What to produce: Go over the listing below line by line, and return each one holding the string "orange".
________________________
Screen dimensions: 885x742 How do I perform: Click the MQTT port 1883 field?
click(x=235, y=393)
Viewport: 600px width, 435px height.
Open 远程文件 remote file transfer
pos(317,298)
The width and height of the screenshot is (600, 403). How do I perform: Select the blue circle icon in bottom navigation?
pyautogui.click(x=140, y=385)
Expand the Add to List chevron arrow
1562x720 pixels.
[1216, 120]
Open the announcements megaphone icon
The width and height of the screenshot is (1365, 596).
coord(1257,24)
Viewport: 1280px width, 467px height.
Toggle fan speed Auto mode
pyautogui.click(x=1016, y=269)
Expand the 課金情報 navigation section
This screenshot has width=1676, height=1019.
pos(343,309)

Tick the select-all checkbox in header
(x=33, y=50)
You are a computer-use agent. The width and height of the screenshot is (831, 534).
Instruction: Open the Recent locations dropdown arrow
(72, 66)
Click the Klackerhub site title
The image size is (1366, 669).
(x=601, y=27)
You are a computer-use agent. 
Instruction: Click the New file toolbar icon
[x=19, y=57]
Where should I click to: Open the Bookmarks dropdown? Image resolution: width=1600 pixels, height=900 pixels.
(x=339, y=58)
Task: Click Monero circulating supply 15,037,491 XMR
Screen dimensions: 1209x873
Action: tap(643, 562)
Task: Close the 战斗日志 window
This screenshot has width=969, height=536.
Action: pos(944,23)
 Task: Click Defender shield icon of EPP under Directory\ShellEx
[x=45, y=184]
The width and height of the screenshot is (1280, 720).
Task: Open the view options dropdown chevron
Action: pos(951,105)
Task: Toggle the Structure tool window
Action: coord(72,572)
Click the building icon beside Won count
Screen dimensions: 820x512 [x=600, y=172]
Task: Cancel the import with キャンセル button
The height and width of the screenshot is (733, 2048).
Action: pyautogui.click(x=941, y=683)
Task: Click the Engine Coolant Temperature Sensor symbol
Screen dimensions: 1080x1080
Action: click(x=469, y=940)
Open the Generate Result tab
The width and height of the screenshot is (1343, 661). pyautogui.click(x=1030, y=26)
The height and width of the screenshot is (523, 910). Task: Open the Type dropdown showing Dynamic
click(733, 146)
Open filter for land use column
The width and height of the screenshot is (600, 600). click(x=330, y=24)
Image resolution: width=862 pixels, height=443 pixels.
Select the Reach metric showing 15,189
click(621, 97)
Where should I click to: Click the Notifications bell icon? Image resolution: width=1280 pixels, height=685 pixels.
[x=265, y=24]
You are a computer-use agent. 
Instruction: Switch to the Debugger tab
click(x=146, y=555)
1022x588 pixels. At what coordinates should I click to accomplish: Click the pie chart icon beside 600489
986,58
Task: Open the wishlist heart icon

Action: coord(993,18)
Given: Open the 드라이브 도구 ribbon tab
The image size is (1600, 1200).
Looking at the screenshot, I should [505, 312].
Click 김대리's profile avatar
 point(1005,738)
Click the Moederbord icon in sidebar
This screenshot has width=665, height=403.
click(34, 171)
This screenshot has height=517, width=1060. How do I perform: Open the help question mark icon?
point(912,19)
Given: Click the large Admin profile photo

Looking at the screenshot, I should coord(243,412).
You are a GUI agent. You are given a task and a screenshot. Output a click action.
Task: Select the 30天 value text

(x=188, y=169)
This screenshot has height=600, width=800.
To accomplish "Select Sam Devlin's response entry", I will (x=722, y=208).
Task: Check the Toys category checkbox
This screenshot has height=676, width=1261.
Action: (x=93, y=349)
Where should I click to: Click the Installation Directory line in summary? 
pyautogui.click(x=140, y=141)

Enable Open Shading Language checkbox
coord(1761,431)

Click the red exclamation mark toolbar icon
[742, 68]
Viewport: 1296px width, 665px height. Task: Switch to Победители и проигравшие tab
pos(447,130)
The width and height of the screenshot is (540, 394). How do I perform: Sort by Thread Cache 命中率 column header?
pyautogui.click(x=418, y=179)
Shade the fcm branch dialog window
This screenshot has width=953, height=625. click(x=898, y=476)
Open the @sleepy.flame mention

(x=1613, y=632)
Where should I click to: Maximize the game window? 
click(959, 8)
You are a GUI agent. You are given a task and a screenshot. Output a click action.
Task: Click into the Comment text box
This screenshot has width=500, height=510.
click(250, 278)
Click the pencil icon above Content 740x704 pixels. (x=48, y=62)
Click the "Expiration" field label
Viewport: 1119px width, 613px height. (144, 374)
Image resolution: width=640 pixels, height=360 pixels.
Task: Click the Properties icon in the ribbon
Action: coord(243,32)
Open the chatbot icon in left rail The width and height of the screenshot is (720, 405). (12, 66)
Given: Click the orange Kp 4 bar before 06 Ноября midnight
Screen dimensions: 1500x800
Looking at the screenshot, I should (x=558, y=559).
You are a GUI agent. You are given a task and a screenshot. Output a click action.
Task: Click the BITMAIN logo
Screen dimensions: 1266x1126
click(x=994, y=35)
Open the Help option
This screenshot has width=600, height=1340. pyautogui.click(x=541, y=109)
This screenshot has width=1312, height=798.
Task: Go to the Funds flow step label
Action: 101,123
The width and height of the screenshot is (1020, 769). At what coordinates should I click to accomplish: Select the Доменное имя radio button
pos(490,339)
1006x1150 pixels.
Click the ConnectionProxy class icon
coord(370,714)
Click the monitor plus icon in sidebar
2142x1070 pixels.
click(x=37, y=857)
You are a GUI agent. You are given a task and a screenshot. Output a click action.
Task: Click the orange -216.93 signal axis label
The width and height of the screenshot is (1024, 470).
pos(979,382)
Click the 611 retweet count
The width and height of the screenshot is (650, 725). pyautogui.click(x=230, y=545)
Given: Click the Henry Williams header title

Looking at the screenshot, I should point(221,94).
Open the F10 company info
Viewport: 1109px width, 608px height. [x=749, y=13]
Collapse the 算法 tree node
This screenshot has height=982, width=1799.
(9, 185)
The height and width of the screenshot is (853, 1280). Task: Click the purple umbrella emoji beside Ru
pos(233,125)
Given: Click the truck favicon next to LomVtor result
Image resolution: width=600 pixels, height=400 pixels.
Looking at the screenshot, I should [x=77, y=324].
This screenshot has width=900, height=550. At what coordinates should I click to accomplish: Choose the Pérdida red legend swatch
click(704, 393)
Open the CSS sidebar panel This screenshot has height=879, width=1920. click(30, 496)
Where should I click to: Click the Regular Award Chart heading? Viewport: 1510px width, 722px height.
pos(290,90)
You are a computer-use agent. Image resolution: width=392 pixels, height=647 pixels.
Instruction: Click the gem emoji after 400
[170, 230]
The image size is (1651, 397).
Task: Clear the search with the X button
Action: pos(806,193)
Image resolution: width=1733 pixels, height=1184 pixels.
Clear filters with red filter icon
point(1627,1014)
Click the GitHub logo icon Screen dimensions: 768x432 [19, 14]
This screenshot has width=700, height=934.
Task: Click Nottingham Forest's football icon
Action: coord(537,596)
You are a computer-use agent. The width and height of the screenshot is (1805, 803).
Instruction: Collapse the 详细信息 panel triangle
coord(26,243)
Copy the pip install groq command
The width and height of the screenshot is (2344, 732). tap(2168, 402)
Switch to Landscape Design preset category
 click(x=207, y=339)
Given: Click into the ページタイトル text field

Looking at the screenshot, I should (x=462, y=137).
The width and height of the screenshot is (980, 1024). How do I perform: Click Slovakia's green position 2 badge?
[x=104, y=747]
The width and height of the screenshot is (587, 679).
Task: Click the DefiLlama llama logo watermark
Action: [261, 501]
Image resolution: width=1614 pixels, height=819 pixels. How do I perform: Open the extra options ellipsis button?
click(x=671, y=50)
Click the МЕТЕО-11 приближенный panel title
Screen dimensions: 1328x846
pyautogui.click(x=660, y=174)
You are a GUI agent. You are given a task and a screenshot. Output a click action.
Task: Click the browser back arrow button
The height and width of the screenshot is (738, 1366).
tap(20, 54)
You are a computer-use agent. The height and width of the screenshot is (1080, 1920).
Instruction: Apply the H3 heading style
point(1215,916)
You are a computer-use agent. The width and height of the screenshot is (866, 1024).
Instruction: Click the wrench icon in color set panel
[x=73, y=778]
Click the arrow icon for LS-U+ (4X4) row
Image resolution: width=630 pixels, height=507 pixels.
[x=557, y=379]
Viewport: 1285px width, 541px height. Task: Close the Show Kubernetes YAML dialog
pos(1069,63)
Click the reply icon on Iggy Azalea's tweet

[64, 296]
________________________
Exercise output:
Given: Click the orange Kp 4 bar before 06 Ноября midnight
Task: Click the orange -216.93 signal axis label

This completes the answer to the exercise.